Fire Watch
I should not be sitting here. I haven’t checked the alleyways or the rest of the steps, and there might be a dud or a delayed incendiary or something that I missed.
When I came here, I thought of myself as the noble rescuer, the savior of the past. I am not doing very well at the job. At least Enola is out of it. I wish there were some way I could send St. Paul’s to Bath for safekeeping. There were hardly any raids last night. Bence-Jones said cats can survive anything. What if he was coming to get me, to show me the way home? All the bombs were over Canning Town.
December 16—Enola has been back a week. Seeing her, standing on the west steps where I found the cat, sleeping in Marble Arch and not safe at all, was more than I could absorb. “I thought you were in Bath,” I said stupidly.
“My aunt said she’d take Tom but not me as well. She’s got a houseful of evacuation children, and what a noisy lot. Where is your muffler?” she said. “It’s dreadful cold up here on the hill.”
“I …” I said, unable to answer, “I lost it.”
“You’ll never get another one,” she said. “They’re going to start rationing clothes. And wool, too. You’ll never get another one like that.”
“I know,” I said, blinking at her.
“Good things just thrown away,” she said. “It’s absolutely criminal, that’s what it is.”
I don’t think I said anything to that, just turned and walked away with my head down, looking for bombs and dead animals.
December 20—Langby isn’t a Nazi. He’s a communist. I can hardly write this. A communist.
One of the chars found The Worker wedged behind a pillar and brought it down to the crypt as we were coming off the first watch.
“Bloody communists,” Bence-Jones said. “Helping Hitler, they are. Talking against the king, stirring up trouble in the shelters. Traitors, that’s what they are.”
“They love England same as you,” the char said.
“They don’t love nobody but themselves, bloody selfish lot. I wouldn’t be surprised to hear they were ringing Hitler up on the telephone,” Bence-Jones said. “Ello, Adolf, here’s where to drop the bombs.”
The kettle on the gas ring whistled. The char stood up and poured the hot water into a chipped teapot, then sat back down. “Just because they speak their minds don’t mean they’d burn down old St. Paul’s, does it now?”

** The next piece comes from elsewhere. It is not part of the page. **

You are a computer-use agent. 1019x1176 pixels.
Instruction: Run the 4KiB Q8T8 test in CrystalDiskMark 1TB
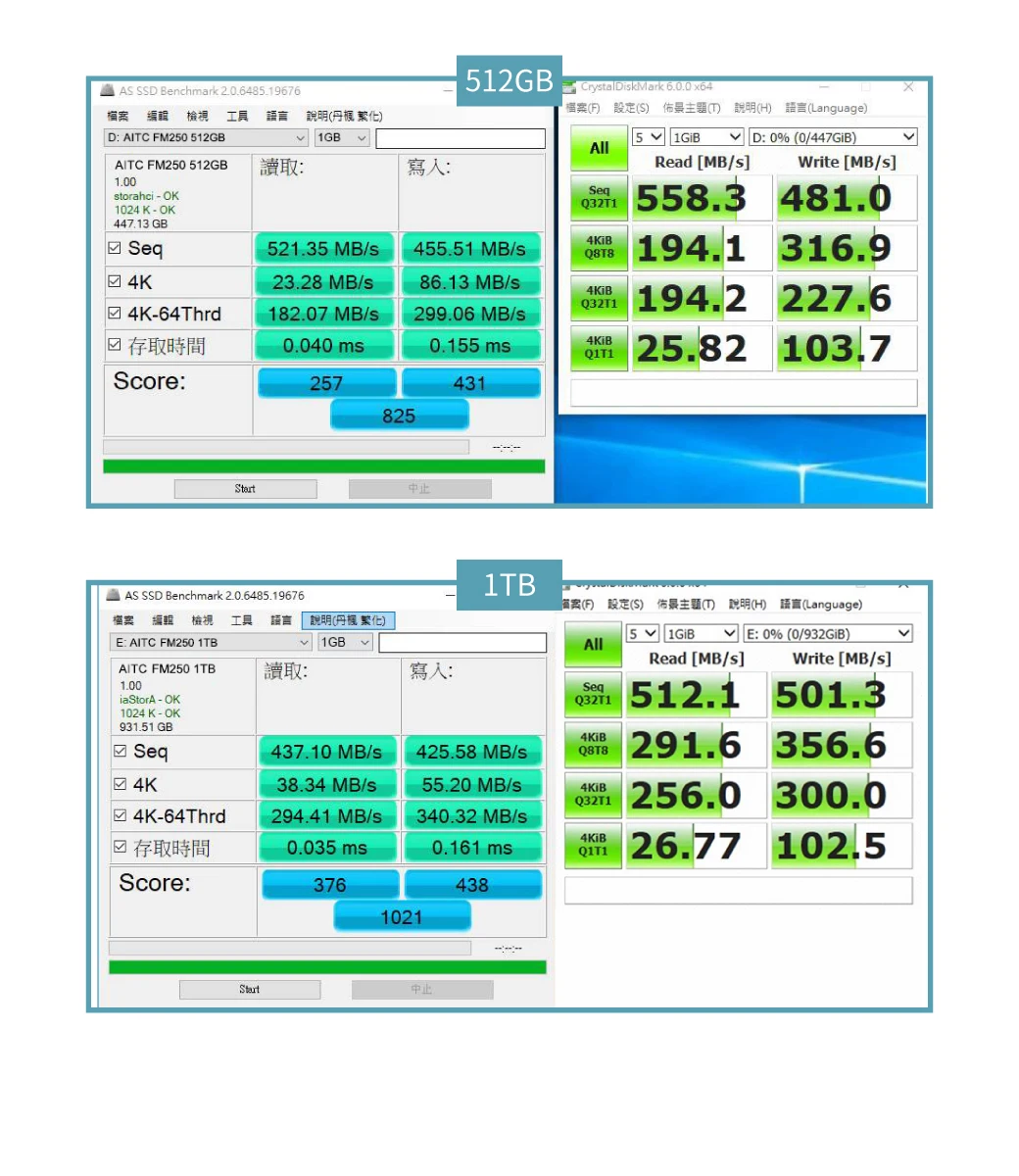[x=592, y=745]
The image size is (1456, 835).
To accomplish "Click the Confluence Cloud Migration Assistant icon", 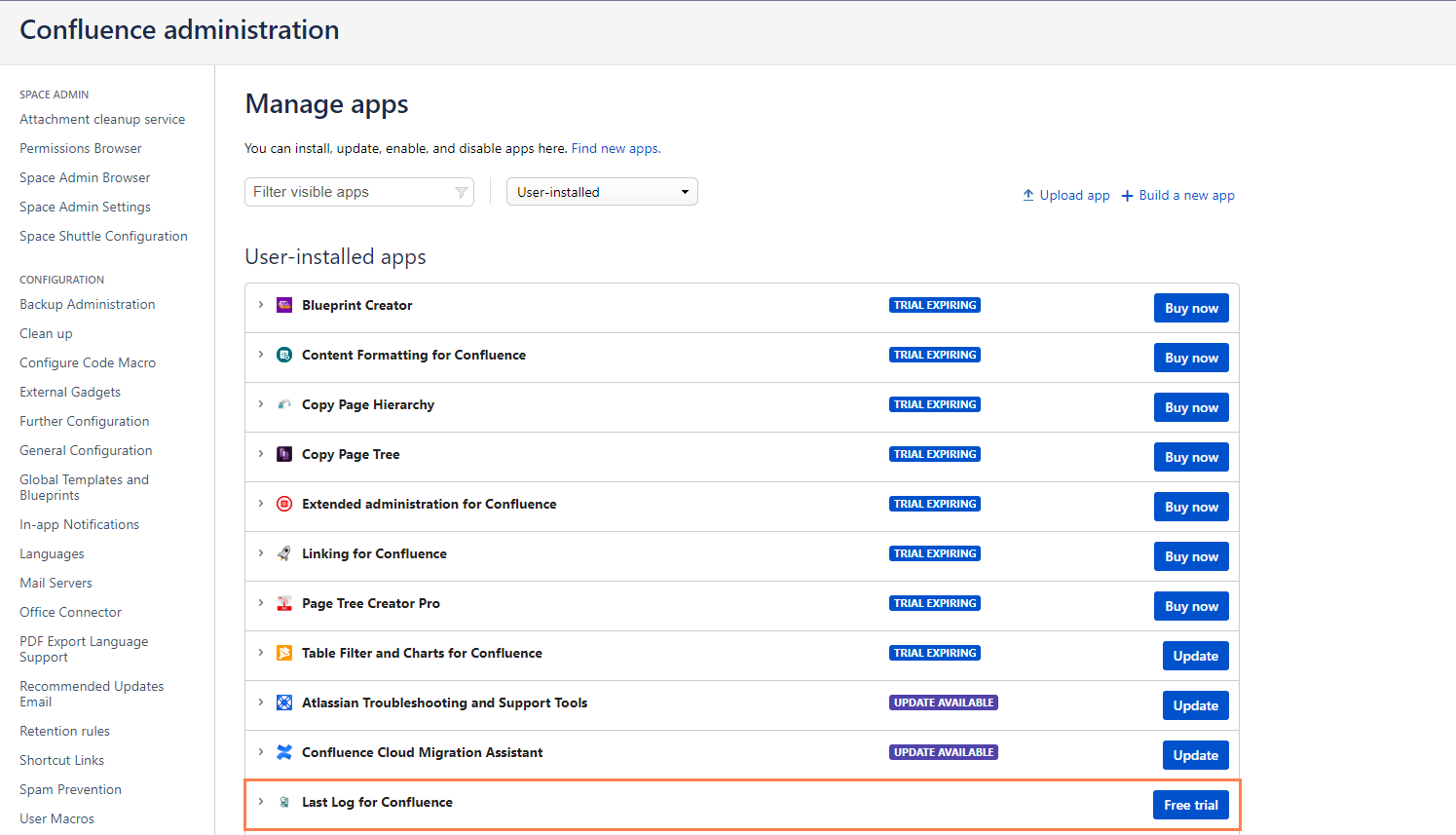I will click(x=283, y=751).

“Of course not,” Langby said, coming down the stairs. He sat down and pulled off his boots, stretching his feet in their wool socks. “Who wouldn’t burn down St. Paul’s?”
“The communists,” Bence-Jones said, looking straight at him, and I wondered if he suspected Langby too.
Langby never batted an eye. “I wouldn’t worry about them if I were you,” he said. “It’s the jerries that are doing their bloody best to burn her down tonight. Six incendiaries so far, and one almost went into that great hole over the choir.” He held out his cup to the char, and she poured him a cup of tea.
I wanted to kill him, smashing him to dust and rubble on the floor of the crypt while Bence-Jones and the char looked on in helpless surprise, shouting warnings to them and the rest of the watch. “Do you know what the communists did?” I wanted to shout. “Do you? We have to stop him.” I even stood up and started toward him as he sat with his feet stretched out before him and his asbestos coat still over his shoulders.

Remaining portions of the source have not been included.